Page and screen pointing data:
= = = =

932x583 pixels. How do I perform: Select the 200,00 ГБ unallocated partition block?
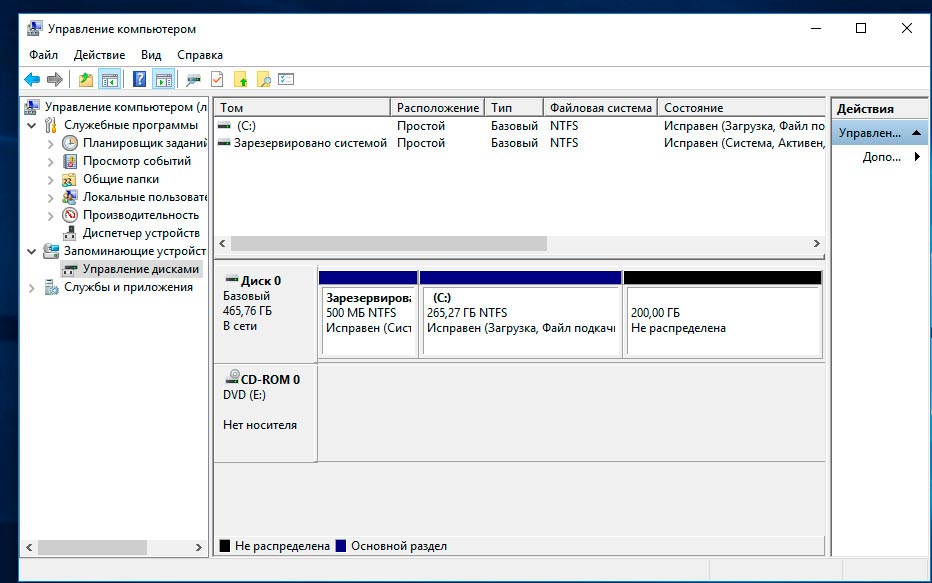722,320
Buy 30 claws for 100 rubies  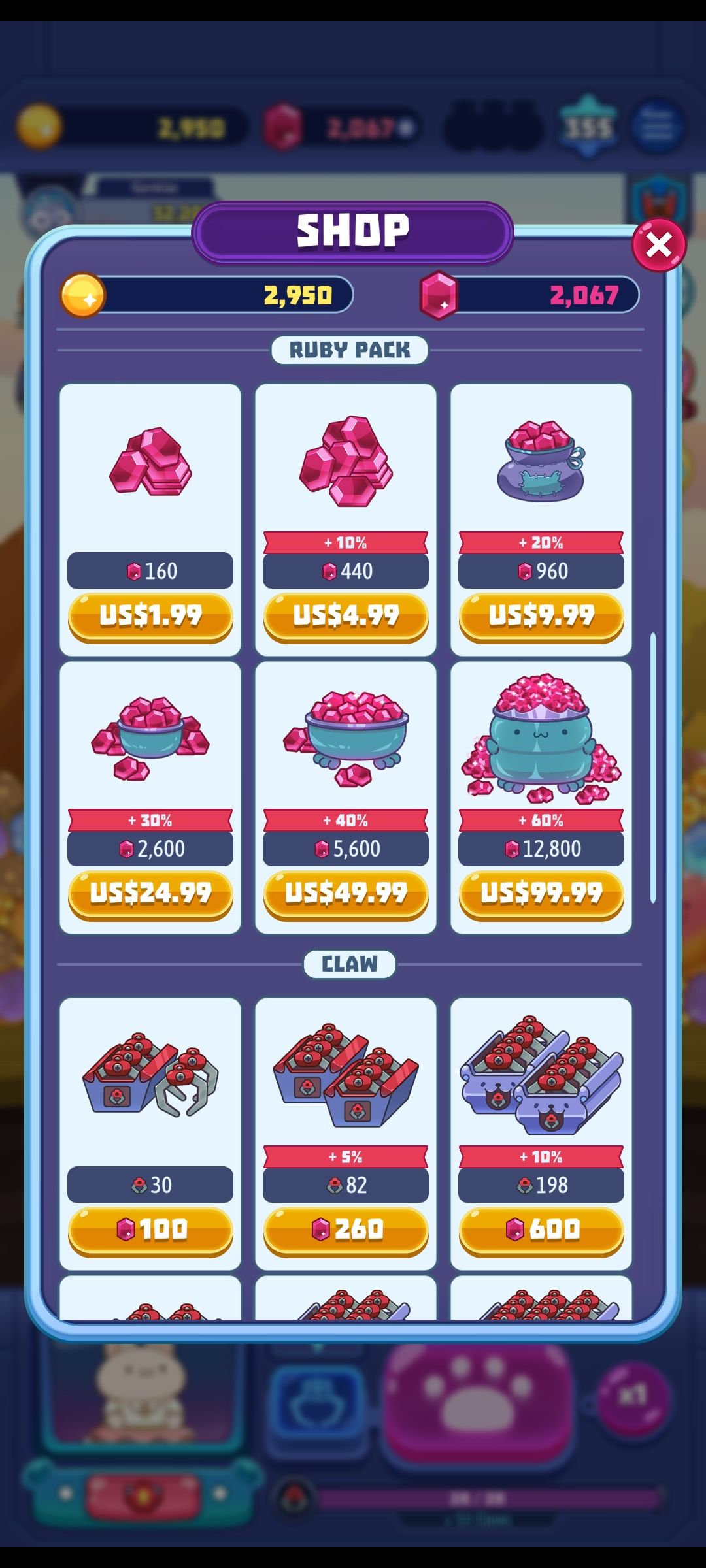(x=150, y=1231)
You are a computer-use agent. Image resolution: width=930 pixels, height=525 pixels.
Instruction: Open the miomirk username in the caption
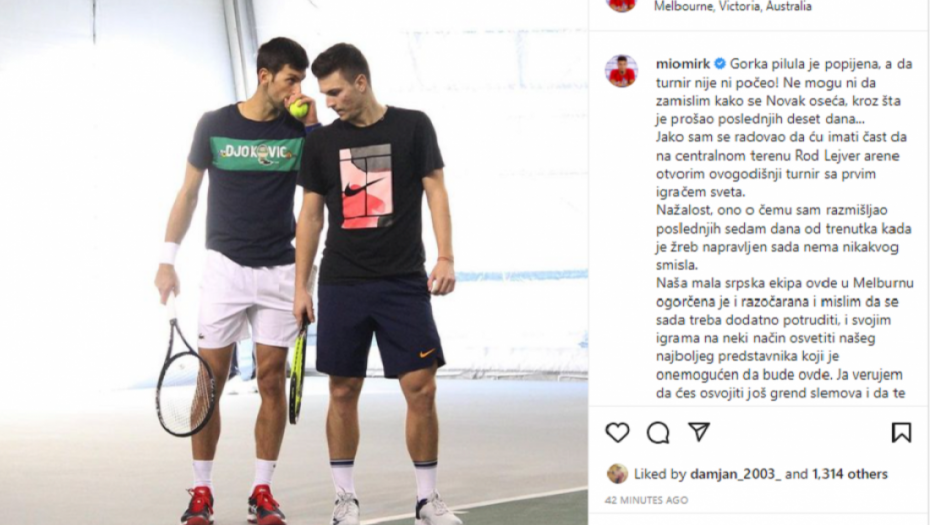(x=683, y=63)
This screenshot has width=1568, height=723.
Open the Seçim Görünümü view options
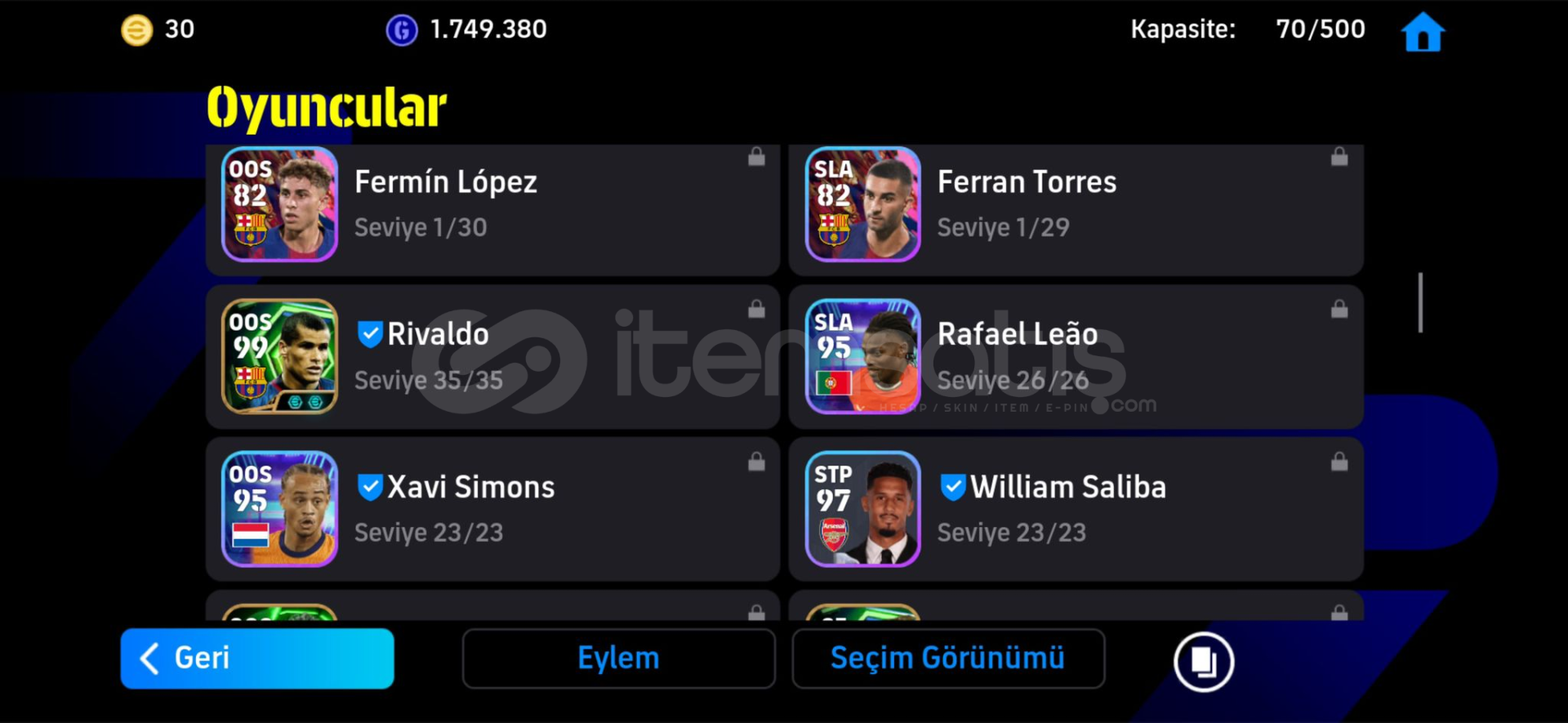point(948,658)

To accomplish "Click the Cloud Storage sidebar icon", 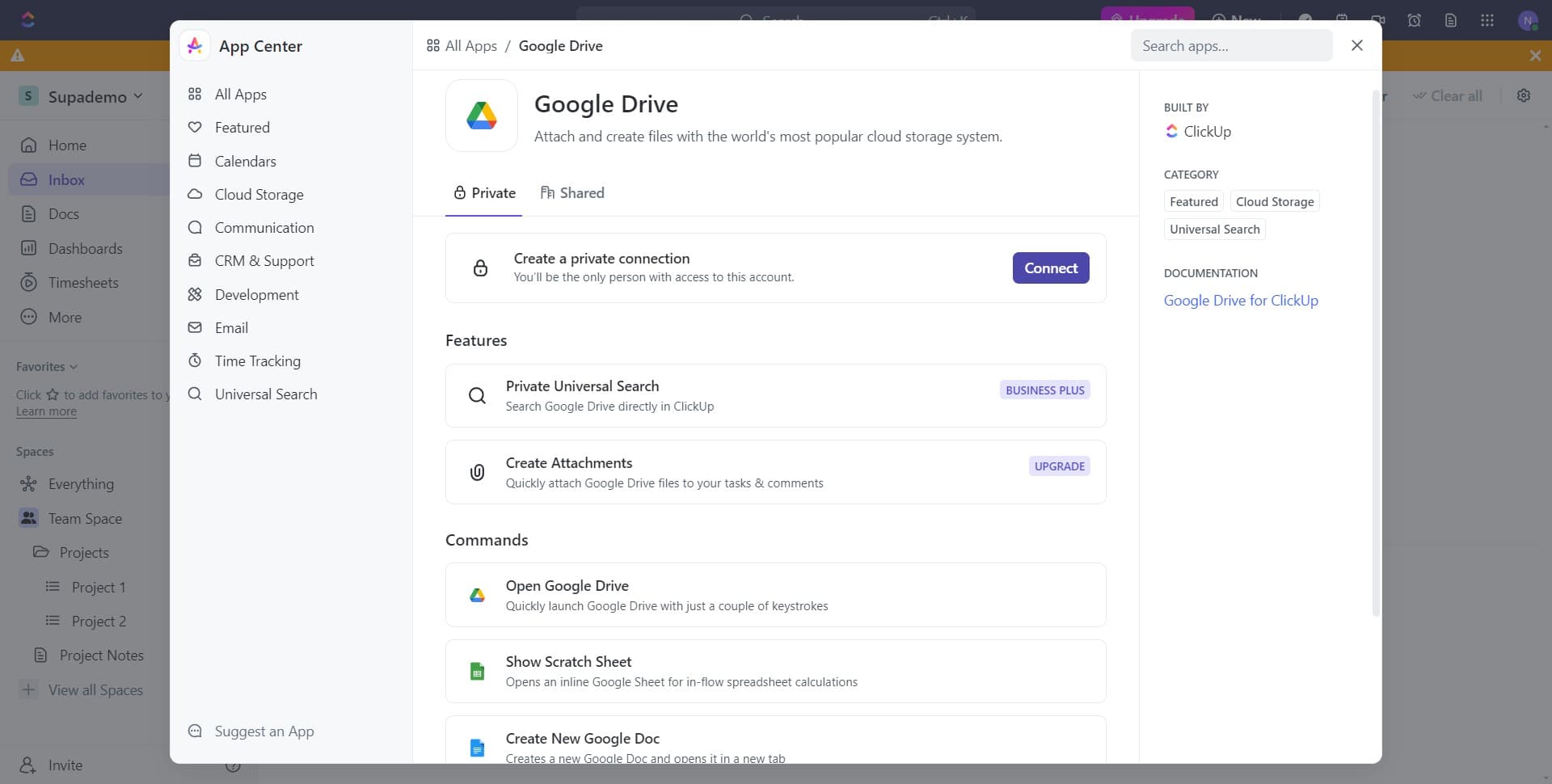I will [195, 194].
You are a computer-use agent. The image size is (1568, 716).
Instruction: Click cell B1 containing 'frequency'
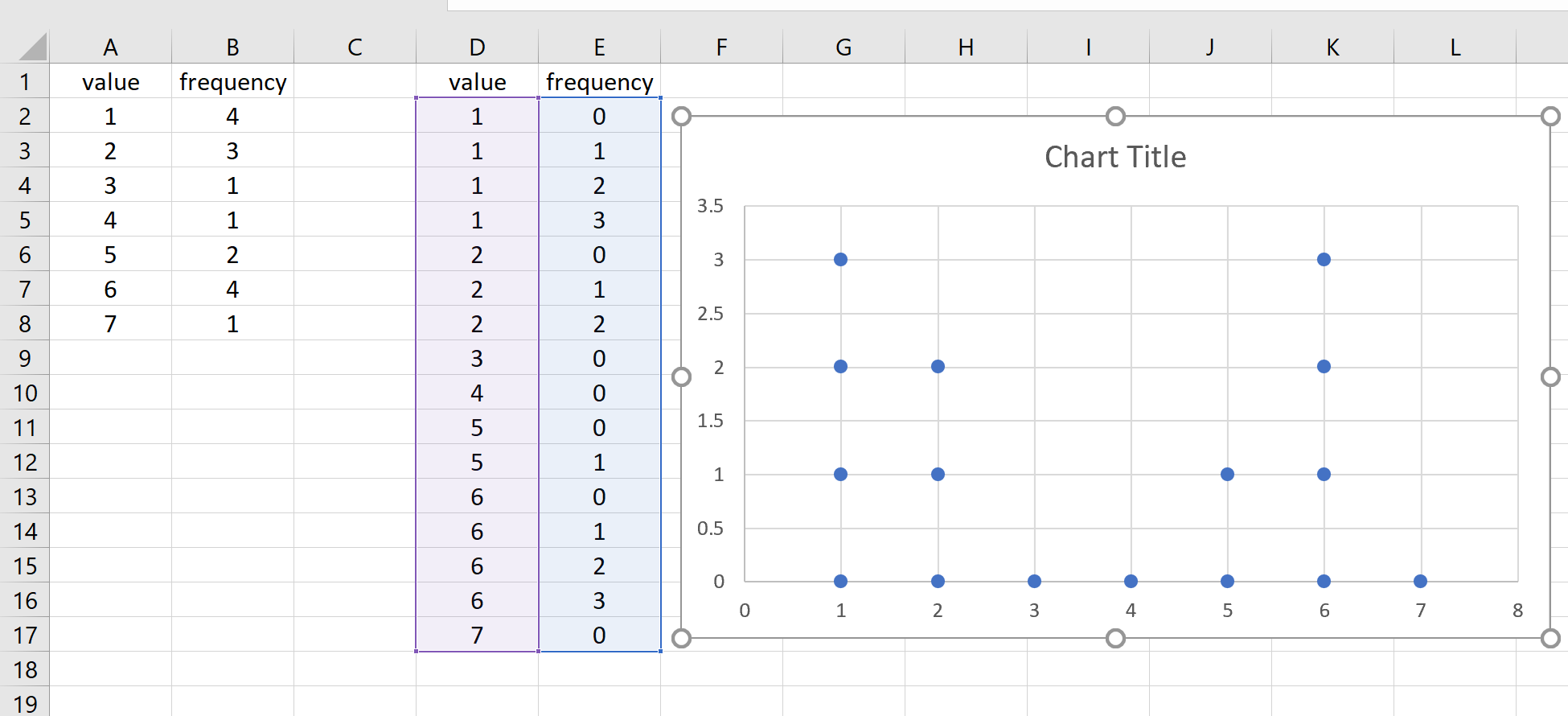[232, 82]
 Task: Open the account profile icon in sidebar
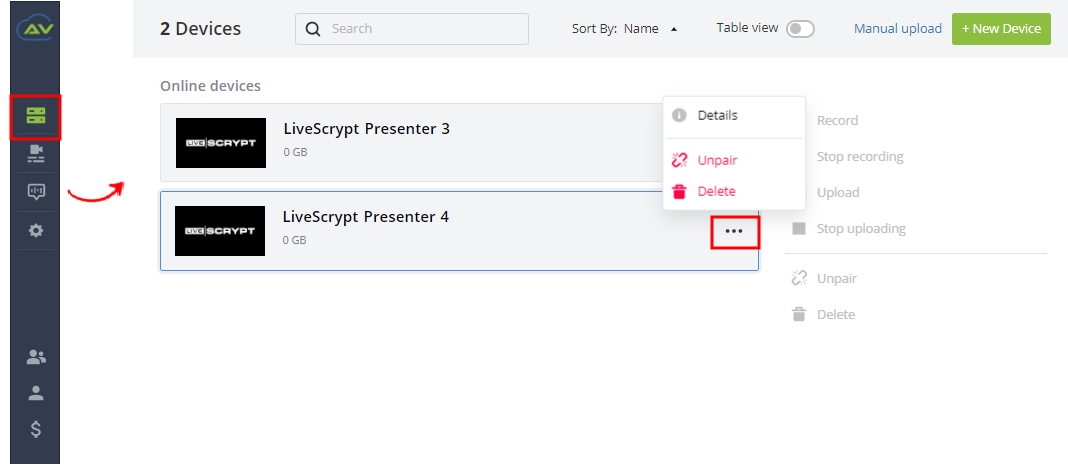[36, 393]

= = = =

EXERCISE DIRECTIONS –
Please rewrite the entries as a JSON list of strings, one string per line and no blank lines, starting with the line that contains "You are a computer-use agent. The" and going on through the end of the entries. Leave the pictures out of the list.

RESPONSE TO THIS EXERCISE –
[
  "You are a computer-use agent. The image size is (1568, 716).",
  "Instruction: Click cell B1 containing 'frequency'",
  "[232, 82]",
  " Task: Open the account profile icon in sidebar",
  "[36, 393]"
]